Winning has been a tradition for the men at Wittenberg in part because the coaching has been excellent. Before Dan Hipsher, 35, arrived last season, the Tigers' four most recent coaches had moved on to Tennessee (Ray Mears), Ohio State (Eldon Miller), Navy (Bob Hamilton) and Ohio (Larry Hunter). That helped convince Hipsher, a former assistant at Division I Dayton, that he could live with the limitations of coaching in Division III. He would have no scholarships to give; he would have a recruiting budget of $4,000, or about what the Flyers spent on stamps; and in addition to coaching, he would have to teach a couple of phys-ed courses. So, he teaches Frisbee. Honest. "Hey, it's a great course," says Hipsher.
The Tigers haven't had a losing season since 1955-56. That is nice bait for Hipsher's recruiting hook. "I've been at Dayton and tried to outrecruit Indiana," he says. "But on this level, we're Indiana."

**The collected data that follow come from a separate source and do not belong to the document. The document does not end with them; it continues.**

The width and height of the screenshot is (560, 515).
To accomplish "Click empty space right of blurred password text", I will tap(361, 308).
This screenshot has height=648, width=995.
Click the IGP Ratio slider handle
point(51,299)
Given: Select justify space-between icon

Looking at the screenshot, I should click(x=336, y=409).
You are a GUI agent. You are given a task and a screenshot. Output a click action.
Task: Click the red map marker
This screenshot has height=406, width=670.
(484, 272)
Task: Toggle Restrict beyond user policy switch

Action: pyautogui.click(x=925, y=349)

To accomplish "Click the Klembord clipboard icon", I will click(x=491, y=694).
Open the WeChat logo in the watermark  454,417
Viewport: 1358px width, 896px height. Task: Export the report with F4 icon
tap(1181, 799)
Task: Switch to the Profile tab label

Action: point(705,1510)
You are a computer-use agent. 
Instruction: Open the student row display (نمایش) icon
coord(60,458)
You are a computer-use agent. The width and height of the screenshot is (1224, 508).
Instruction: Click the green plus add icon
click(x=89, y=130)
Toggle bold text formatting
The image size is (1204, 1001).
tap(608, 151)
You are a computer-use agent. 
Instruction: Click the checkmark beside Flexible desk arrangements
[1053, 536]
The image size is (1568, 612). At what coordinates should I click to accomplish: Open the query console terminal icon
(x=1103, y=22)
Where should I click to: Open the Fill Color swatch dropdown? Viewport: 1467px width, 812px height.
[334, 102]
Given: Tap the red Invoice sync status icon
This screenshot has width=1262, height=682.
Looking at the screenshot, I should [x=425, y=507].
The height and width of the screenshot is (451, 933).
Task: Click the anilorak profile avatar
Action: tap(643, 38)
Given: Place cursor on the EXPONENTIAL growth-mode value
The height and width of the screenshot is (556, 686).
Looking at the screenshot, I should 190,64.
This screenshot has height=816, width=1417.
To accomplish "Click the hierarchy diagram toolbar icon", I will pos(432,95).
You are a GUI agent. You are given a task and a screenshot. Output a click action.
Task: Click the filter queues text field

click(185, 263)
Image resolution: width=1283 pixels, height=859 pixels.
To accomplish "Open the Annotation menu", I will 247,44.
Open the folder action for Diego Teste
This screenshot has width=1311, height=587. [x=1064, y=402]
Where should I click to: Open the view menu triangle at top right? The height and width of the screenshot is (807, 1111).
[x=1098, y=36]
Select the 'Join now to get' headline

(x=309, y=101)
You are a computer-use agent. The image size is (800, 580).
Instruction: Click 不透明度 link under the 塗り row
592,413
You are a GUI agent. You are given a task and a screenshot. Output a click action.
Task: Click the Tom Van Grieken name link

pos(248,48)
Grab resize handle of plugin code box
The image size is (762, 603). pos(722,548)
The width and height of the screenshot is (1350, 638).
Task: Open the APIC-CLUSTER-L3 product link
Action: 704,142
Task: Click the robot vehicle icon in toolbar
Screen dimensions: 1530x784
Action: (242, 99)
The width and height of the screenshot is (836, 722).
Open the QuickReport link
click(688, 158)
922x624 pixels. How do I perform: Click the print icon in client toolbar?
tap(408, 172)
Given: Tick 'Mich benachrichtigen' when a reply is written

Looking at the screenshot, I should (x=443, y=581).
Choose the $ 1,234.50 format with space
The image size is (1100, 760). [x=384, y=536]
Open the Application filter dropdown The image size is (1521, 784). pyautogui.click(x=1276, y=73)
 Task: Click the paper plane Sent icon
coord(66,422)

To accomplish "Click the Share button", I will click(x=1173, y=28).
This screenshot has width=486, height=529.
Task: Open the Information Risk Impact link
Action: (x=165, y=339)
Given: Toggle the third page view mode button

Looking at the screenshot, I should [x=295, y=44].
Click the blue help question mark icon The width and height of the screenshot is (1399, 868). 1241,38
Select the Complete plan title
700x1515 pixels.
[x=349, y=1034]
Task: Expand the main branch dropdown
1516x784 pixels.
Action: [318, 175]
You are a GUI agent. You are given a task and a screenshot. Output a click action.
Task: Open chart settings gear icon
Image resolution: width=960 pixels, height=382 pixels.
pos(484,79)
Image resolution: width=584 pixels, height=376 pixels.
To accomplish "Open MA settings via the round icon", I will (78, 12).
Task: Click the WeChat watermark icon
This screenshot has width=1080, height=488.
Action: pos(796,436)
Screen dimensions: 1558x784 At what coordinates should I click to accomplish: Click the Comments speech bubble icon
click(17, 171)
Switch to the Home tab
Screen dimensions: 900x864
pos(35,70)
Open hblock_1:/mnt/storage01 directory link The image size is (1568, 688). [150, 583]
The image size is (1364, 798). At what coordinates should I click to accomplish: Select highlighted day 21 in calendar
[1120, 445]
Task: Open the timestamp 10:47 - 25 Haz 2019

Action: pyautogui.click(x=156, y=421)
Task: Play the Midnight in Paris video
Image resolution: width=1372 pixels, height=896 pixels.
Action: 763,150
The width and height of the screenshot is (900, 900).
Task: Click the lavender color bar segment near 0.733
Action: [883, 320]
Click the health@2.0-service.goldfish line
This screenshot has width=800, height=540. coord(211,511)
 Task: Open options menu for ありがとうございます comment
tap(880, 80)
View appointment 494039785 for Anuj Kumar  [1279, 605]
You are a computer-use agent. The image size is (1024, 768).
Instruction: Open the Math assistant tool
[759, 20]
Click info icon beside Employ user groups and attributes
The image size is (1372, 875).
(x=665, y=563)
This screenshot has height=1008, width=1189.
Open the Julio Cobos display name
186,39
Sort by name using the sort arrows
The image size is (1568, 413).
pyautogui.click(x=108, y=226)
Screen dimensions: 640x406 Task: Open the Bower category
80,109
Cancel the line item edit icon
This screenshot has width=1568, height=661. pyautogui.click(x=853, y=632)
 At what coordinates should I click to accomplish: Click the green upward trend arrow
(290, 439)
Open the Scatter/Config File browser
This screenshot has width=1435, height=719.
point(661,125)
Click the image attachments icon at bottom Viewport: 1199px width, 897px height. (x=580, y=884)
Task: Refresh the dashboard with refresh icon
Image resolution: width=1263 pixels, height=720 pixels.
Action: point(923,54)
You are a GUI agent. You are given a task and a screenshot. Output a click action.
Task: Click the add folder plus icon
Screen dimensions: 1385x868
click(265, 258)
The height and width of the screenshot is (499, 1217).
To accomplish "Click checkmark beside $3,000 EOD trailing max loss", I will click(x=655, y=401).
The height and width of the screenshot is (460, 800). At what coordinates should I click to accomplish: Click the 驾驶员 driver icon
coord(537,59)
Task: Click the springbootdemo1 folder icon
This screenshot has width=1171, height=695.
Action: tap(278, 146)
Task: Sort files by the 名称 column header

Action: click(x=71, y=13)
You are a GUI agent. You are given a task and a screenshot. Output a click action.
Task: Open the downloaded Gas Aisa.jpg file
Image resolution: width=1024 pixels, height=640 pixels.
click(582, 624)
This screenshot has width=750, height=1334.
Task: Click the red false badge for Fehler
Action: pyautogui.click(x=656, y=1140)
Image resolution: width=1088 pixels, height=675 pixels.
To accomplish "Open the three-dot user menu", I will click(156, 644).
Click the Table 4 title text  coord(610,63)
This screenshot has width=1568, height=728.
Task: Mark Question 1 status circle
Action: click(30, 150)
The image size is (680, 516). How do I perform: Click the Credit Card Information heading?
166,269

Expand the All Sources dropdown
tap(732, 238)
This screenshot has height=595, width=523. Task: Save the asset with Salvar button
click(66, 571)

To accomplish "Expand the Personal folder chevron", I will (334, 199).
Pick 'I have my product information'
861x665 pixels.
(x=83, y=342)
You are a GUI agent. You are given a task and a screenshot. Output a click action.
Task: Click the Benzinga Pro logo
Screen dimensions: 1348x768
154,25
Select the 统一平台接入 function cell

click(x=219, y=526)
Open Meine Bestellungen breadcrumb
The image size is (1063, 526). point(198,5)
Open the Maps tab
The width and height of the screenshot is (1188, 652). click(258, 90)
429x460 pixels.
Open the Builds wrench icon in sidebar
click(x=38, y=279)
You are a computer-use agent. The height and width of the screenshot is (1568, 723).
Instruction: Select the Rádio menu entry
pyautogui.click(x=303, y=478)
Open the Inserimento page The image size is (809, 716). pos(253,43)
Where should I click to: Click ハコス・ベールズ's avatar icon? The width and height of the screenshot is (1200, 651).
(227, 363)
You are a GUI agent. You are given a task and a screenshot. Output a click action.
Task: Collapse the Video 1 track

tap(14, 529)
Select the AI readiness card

Wittenberg's athletic reputation—the Tigers have won more football games than any other Division III school—carries weight throughout the state, which provides the school with 48% of the student body. Wittenberg has become not only a cradle of basketball coaches but also a nursery for their families. The sons of former Dayton coach Don Donoher (Brian) and former Miami of Ohio coach Jerry Peirson (Mike), along with Hipsher's baby brother (Ryan), are newcomers to the Tigers this season.
Baldridge quickly showed all of the first-year prospects just how serious he is about maintaining the Tigers' winning tradition. "I remember my first game here," says Baldridge. "Some of the younger guys were getting dressed, and they were joking around. But the seniors had these looks of stone on their faces. It was like they were saying, 'We play to win and there's no other way about it,' without really saying it."
Such memories—as well as the fresher recollection of last season's 63-59 playoff loss to Calvin, a team the Tigers had stomped by 25 points during the regular season—motivated the players to get up two days a week at 6:30 a.m. for weight training in the weeks before the team started practices.
Baldridge went 50 miles west to Springfield from Dublin, Ohio, just outside Columbus. Some small Division I schools expressed interest in him, but he wanted a chance to play for a national title. Hence, Wittenberg. Last season Baldridge averaged 17.9 points, 10.2 rebounds and 2.9 blocks for the Tigers, who depend on him as an eraser in their man-to-man defensive scheme, even though he's built more like a pencil.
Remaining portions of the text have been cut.